> [Data]
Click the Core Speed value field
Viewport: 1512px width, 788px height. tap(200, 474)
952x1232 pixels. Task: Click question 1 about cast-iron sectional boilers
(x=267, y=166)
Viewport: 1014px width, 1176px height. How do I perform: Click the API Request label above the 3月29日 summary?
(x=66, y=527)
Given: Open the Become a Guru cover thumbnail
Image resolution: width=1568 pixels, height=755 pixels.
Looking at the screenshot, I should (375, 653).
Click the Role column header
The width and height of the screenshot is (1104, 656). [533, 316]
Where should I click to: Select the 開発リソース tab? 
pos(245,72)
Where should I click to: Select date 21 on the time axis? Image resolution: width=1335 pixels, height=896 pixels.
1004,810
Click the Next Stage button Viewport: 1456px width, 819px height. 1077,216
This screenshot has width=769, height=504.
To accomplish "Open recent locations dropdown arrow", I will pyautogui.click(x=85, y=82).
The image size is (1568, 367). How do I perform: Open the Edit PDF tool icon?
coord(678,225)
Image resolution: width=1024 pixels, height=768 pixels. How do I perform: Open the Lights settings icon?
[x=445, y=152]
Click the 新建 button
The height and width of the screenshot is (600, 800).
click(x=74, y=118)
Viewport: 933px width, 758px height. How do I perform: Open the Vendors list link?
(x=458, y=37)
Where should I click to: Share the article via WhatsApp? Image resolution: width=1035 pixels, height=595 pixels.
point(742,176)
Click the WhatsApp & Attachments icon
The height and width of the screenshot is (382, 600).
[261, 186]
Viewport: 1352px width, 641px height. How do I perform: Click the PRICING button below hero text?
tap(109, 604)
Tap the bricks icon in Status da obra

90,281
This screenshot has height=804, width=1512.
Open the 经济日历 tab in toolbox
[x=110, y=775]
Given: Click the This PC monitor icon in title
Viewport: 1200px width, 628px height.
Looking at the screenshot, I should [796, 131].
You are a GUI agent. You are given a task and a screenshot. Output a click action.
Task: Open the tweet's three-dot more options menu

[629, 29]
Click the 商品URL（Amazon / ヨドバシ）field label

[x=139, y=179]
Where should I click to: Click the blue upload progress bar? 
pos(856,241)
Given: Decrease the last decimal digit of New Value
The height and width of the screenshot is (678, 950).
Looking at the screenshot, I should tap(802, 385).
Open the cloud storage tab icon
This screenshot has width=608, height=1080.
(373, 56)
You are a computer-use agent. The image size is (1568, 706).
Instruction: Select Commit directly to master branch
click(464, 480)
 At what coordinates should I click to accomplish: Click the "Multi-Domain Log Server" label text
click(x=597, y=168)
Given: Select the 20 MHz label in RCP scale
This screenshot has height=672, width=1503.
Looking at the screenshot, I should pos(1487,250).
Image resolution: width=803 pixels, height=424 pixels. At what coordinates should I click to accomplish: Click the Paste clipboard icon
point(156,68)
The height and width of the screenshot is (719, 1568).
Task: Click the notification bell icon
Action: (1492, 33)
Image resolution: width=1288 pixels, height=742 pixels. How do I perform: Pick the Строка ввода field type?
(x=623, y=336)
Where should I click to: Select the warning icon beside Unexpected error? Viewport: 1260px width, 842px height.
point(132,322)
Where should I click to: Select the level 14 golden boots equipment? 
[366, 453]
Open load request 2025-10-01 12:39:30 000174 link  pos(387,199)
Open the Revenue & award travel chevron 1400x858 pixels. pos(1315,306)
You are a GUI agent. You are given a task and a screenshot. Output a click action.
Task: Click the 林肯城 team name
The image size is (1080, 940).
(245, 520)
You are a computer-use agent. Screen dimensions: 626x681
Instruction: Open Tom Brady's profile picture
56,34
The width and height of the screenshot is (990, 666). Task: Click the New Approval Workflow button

> [Aim of the task] From the entries above, restate word for word the lines from the line containing "Given: Click the" to the line containing "Given: Decrease the", both ends included, and nothing more.

> [Reply]
Given: Click the This PC monitor icon in title
Viewport: 1200px width, 628px height.
Looking at the screenshot, I should [796, 131].
You are a GUI agent. You are given a task and a screenshot. Output a click action.
Task: Open the tweet's three-dot more options menu

[629, 29]
Click the 商品URL（Amazon / ヨドバシ）field label

[x=139, y=179]
Where should I click to: Click the blue upload progress bar? 
pos(856,241)
Given: Decrease the last decimal digit of New Value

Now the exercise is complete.